The presumption that women needed men's protection in every aspect of life led to a kind of near-infantilization. Looking back on her life as a housewife in the 1960s, the writer Jane O'Reilly recalled that she had "never earned my own living, never taken a trip alone, never taken total responsibility for a single decision. The only time I tried to give a speech, I fainted. I had been divorced once, and lasted only four months before I remarried in a fit of terror. I had never gone to a party by myself, never gone to the movies by myself. I wanted to run away from home but I felt I had to ask permission."

When women ventured into the outside world, they often felt tentative, unsure of their welcome. And it was no wonder. The Executive Flight to Chicago was not the only service that barred them at the gate. The world was full of men's clubs, men's gyms, and men's lounges, where the business of business was conducted. Even places that were theoretically open to the public reserved the right to discriminate. The public golf course in Westport, Connecticut, would not allow women to play during prime weekend hours, claiming that men deserved the best spots because they had to work during the week. Heinemann's Restaurant in Milwaukee banned women from the lunch counter because "men needed faster service than women because they have important business to do." Many upscale bars refused to serve women, particularly if they were alone, under the theory that they must be prostitutes.
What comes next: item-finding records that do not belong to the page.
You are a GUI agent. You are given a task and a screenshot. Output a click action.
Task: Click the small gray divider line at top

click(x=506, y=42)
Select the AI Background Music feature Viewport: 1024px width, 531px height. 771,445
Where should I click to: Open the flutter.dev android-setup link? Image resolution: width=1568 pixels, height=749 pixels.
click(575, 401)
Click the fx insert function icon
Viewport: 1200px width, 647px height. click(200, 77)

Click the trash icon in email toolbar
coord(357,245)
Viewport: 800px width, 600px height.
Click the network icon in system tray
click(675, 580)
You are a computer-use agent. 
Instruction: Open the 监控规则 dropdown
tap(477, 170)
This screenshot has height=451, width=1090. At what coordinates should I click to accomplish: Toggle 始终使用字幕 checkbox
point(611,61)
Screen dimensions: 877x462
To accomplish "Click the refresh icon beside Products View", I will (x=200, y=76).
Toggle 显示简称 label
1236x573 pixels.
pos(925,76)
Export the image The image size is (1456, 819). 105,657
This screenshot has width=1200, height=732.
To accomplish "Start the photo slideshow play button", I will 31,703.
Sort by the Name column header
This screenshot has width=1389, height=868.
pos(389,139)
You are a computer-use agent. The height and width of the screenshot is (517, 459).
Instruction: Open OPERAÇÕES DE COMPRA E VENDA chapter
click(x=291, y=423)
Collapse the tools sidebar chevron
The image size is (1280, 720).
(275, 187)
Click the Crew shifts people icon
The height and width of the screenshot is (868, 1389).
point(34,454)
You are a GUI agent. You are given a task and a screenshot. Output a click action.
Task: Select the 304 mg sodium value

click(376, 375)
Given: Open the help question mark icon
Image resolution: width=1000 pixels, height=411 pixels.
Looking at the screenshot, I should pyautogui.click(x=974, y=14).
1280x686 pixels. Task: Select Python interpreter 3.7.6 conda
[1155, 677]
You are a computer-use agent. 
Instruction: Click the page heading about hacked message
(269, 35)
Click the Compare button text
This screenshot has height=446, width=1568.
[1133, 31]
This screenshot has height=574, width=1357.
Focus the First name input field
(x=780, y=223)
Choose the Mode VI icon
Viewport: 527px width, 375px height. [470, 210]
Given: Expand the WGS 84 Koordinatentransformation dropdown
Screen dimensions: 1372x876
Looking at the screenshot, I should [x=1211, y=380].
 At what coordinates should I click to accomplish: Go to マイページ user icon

Early in the 1960s, a freelance writer from New York, traveling to Boston to interview a psychologist for a book she was working on, stopped by the Ritz-Carlton Hotel and ordered a drink at the bar. "We do not serve women," the bartender said, and whisked her off to a little lounge off the women's restroom, where he brought her the whiskey sour. It was a moment Betty Friedan recalled with humiliation decades later, long after she helped spark a movement that made sure nobody ever got consigned to that lounge again.